In-memory Data Grid vs. Redis: For Better Data Governance

In today’s data-driven economy, businesses run the risk of losing out to the competition when they fall short of getting the best data processing solution. Depending on the type of business, companies’ computing requirements may vary, but there’s one thing that all businesses have in common—the need for fast and powerful data processing. Real-time data is the name of the game, and not playing cold means the difference between predictive business insight and tone-deaf solutions that can alienate your customers.

Technology presents business solutions today that have never been seen before, but progress comes at a cost, and that cost is increasing workloads and customer demand. The amount of data companies have to process gets larger by the day, the complexity of data remains the same, if not becoming more so. By addressing this complexity, companies can make data processing more efficient, faster, and more cost-effective. The most common solutions companies turn to are in-memory data grids like GigaSpaces or in-memory databases like Redis. Depending on the needs of the business, either one can be the ideal solution. There are advantages, however to choosing an in-memory data grid mainly because of its speed, reliability, and easy scalability. Before diving into the benefits and other features, it‘s best to first discuss the main differences of these two computing platforms.

Redis: The Cache of the Day

Redis is an open-source distributed cache and key-value store that supports data structures like sets, hashes, strings, lists, and streams. It’s an in-memory database that keeps a copy of application data in memory for storage or to offload reads from a backend system. Simplicity is one of its claims to fame, especially when it’s used in conjunction with the commercial version Redis Enterprise. The simplicity and low cost of Redis can be attributed to the fact that it’s written and implemented in C language, which is a common programming language for most software until today. It’s also single-threaded, but the utility of this decreases as the amount of data stored and processed increases. For most companies, however, a simple cache and handling a copy of the data is sufficient. If the main goal of the platform is having your own key-value store, Redis does the job.

As an in-memory database, Redis reduces the typical three-layer architecture of an in-memory data grid to two. While this simplifies the overall structure and minimizes moving parts to speed up data processing, the main problem is that Redis can be hard to implement in current systems and applications. Significant changes to the dataset must be done from existing databases to make this integration possible. Currently, Redis is used mainly for session caching, message queue applications, full-page cache, and counting.

There are a few things to consider when adopting Redis as a computing platform, and depending on your business needs, it can be a viable solution—especially if you’re looking for something open-source.

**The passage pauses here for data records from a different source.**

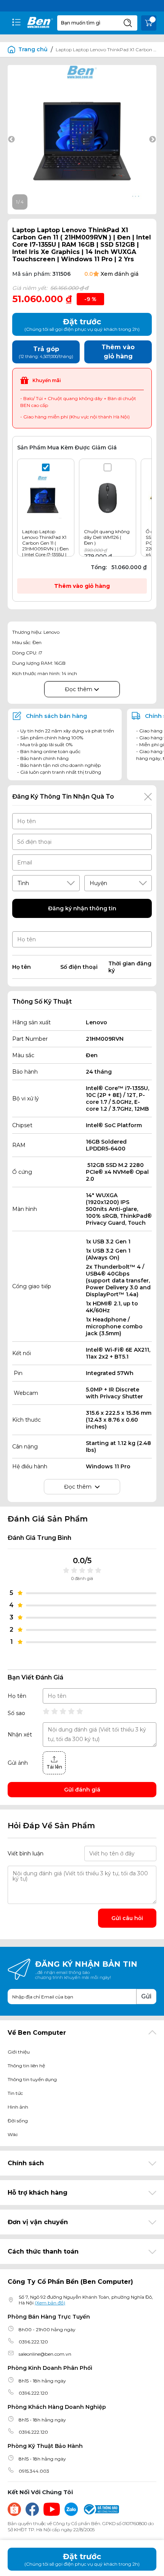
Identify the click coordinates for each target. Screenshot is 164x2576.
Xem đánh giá (119, 273)
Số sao (16, 1713)
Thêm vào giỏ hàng (82, 586)
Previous (11, 139)
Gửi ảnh (18, 1763)
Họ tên (17, 1696)
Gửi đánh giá (82, 1789)
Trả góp (46, 352)
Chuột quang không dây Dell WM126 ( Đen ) (107, 537)
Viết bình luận (25, 1853)
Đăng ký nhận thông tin (82, 908)
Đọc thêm (79, 689)
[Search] (127, 23)
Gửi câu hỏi (127, 1918)
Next (152, 139)
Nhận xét (20, 1734)
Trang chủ (33, 49)
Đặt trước (82, 2559)
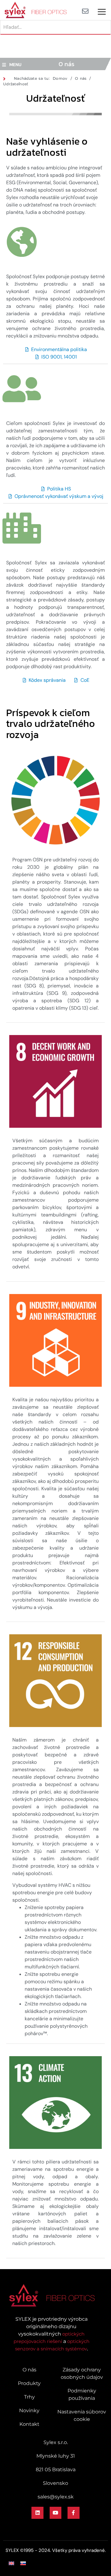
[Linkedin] (37, 2513)
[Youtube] (55, 2513)
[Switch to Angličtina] (11, 2563)
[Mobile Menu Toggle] (102, 12)
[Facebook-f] (73, 2513)
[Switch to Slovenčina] (23, 2563)
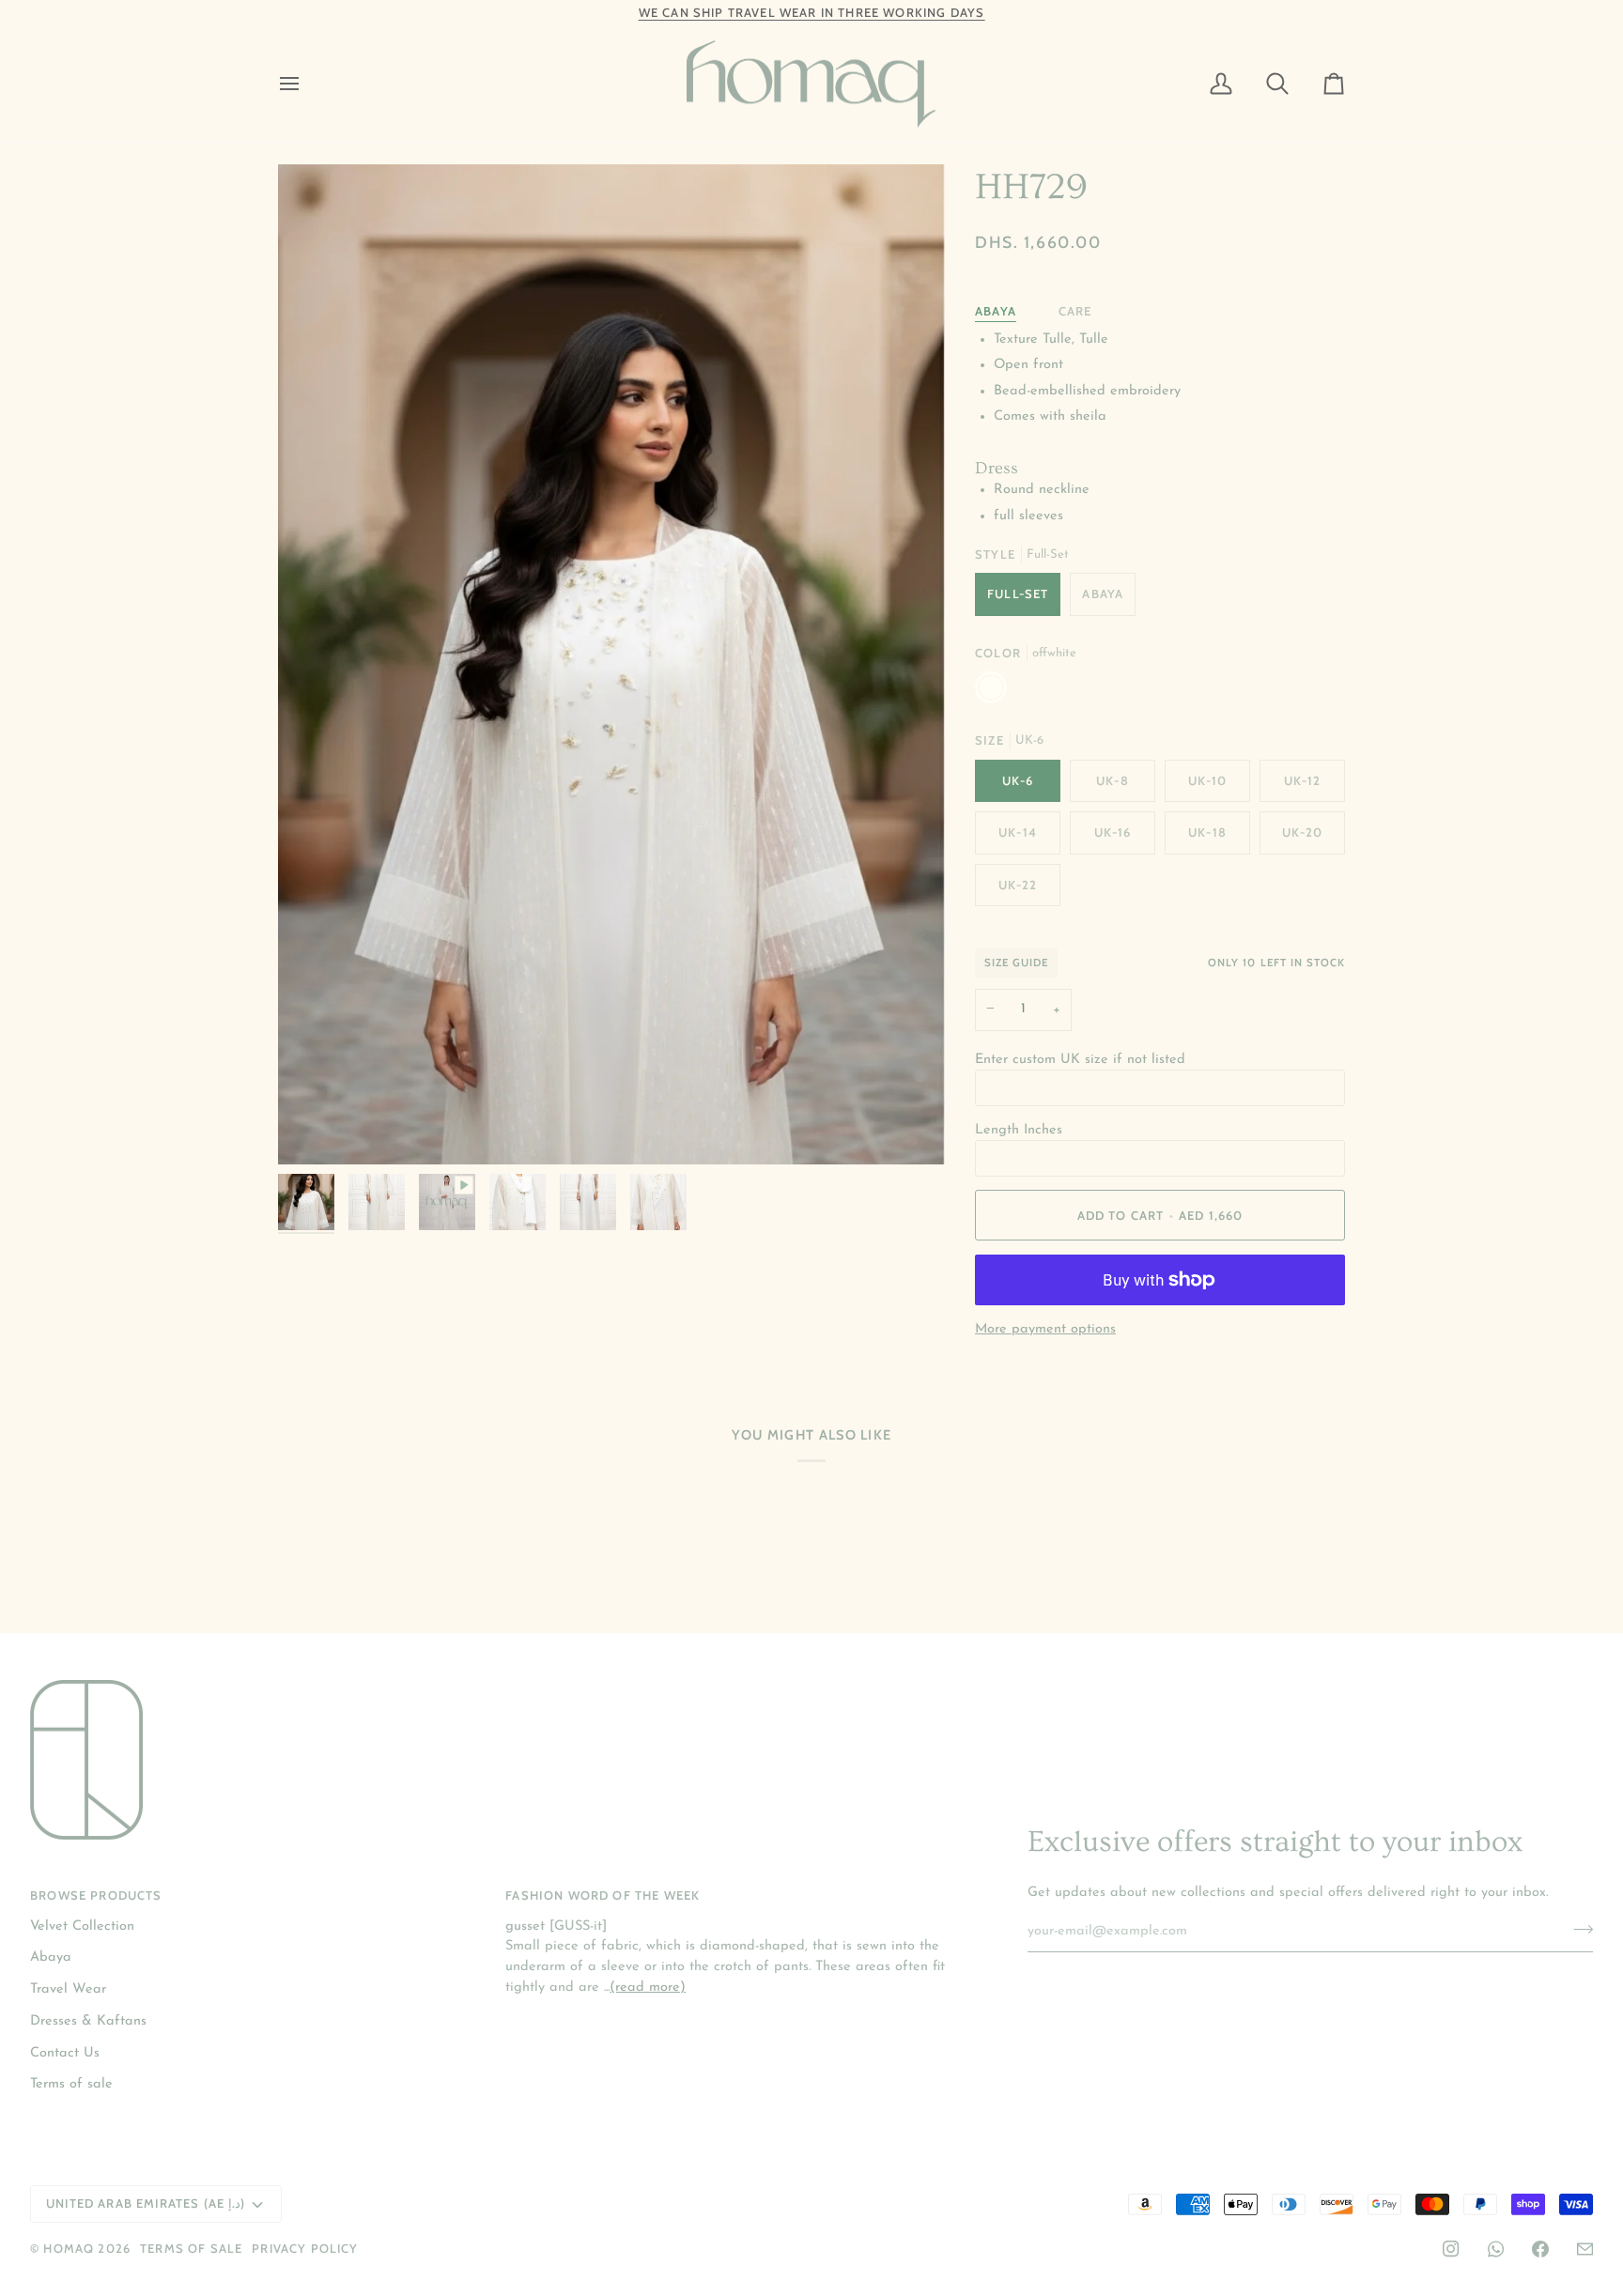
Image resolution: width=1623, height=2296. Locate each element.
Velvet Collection (82, 1926)
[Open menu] (306, 84)
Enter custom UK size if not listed (1080, 1060)
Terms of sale (71, 2084)
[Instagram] (1451, 2249)
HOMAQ (68, 2248)
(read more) (648, 1987)
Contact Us (65, 2053)
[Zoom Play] (611, 664)
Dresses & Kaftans (88, 2021)
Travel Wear (68, 1989)
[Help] (1585, 2249)
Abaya (995, 310)
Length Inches (1018, 1130)
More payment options (1045, 1329)
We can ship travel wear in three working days (812, 12)
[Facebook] (1540, 2249)
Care (1075, 310)
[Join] (1577, 1929)
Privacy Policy (305, 2248)
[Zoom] (313, 1129)
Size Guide (1016, 962)
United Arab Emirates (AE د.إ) (145, 2203)
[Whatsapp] (1496, 2249)
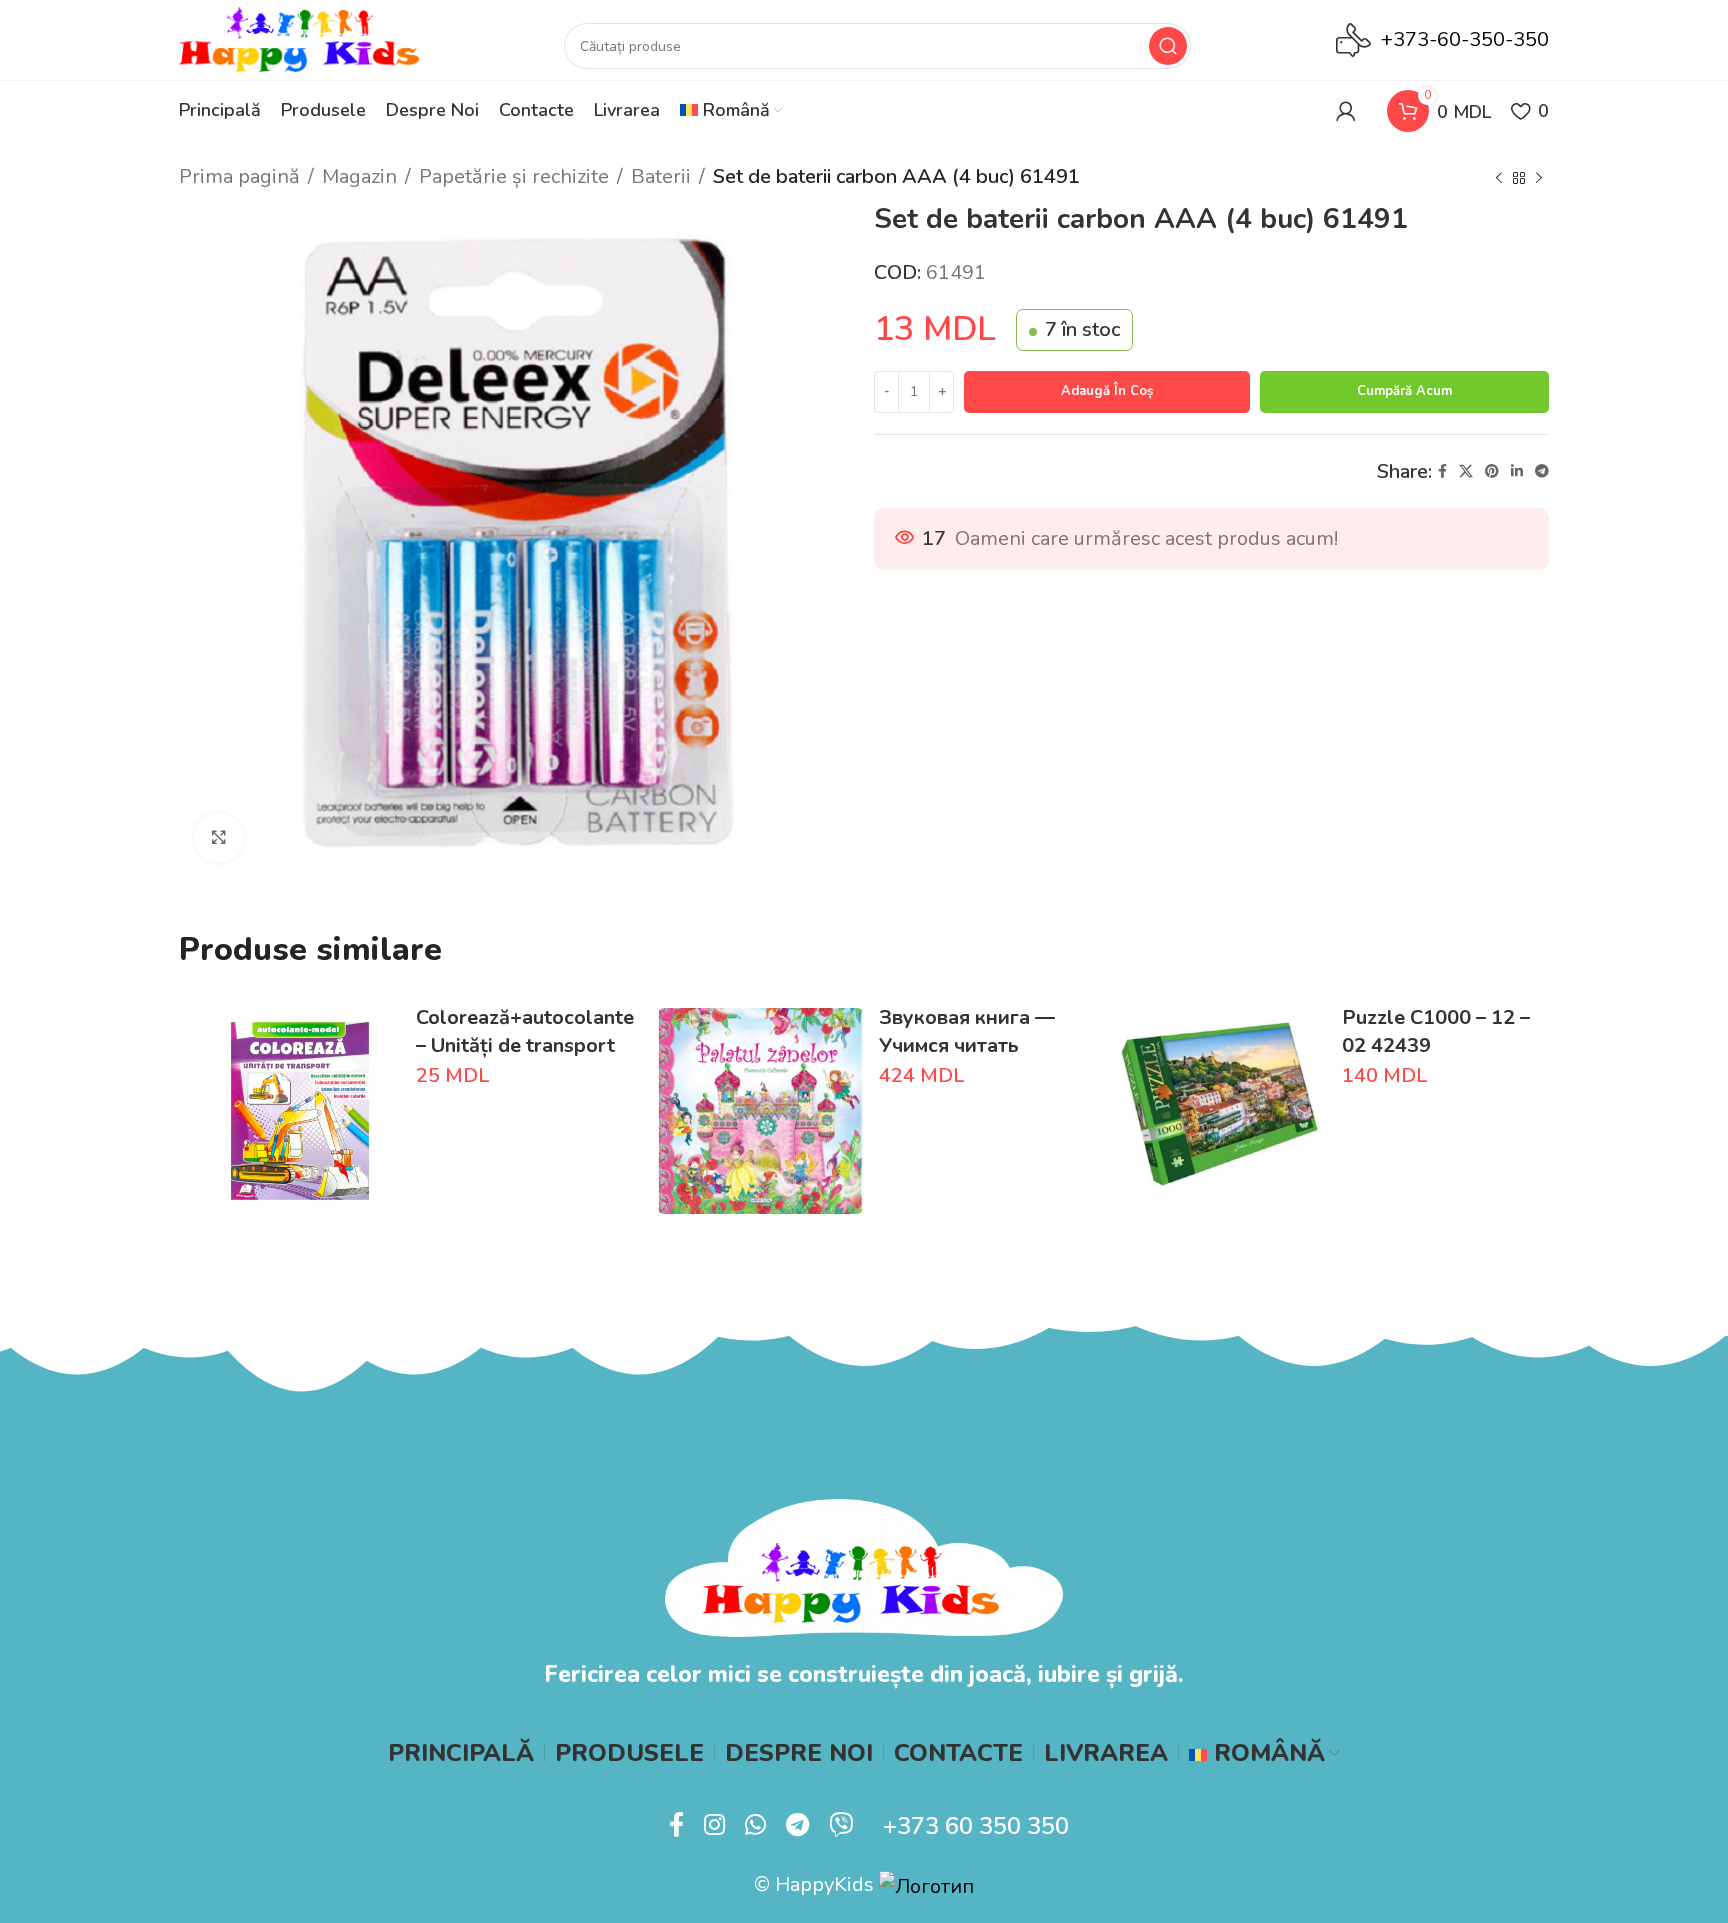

One main consideration with Redis, and with an in-memory database in general, is that it’s a system of record. Implementing an in-memory database system means your business must also have a failsafe to protect data in case of unexpected downtimes. Redis is also designed for vertical scalability, which makes scaling the system expensive, especially if you choose just the open-source component. Vertical scaling, by nature, always has a breaking point, and that limits the possibilities for web and mobile applications that handle complex queries and simultaneous requests.

In-memory Data Grids: Scaling for the Future

The in-memory data grid is preferred by many companies due to its easy scalability and high-speed data processing. By using RAM, it eliminates the need for constant disk access, reducing the bottlenecks associated with constant data movement within the network and to and from disk storage. In-memory data grids are able to provide lightning speeds when it comes to data processing because it distributes data and workloads across a network of computers. This makes it a viable option for companies planning to accelerate existing services and applications because this distributed structure makes it easy to deploy. Despite this structure, in-memory data grids have a unified API that allows for the expansion of data and acceleration of analytics.

A notable feature of an in-memory data grid is the collocation of both the application and its data within the same memory space. This decreases latency and maximizes throughput, making the in-memory data grid a powerful and cost-effective solution for real-time data processing. Real-time data and the ability to process data as it streams empowers businesses to get real time insights that lead to sound business decisions. By addressing the complexity of data movement, data governance is made simple and more manageable. An in-memory data grid can also be deployed on hybrid environments that can include both cloud and on-premise systems.

Scaling is relatively easy with an in-memory data grid, and it’s arguably one of the biggest differentiators when choosing a computing platform. Computers within a network still retain their own data structures despite sharing memory and computing power. Data is also constantly synchronized across the network. Scaling an in-memory data grid can be as simple as adding new nodes to the computer cluster.

A Long-term Solution

Before choosing a computing platform, it’s important to know what you already have. The differences between an in-memory data grid and Redis may be technical, but whether the different features of different platforms will provide benefit will depend on the current business needs. Developing new applications will require the low-latency access to data that an in-memory data grid can provide. If what you need is the acceleration of online transaction processing (OLTP) and online analytical processing (OLAP), Redis could suffice. As the amount of data increases, however, businesses would be better off investing in an in-memory data grid.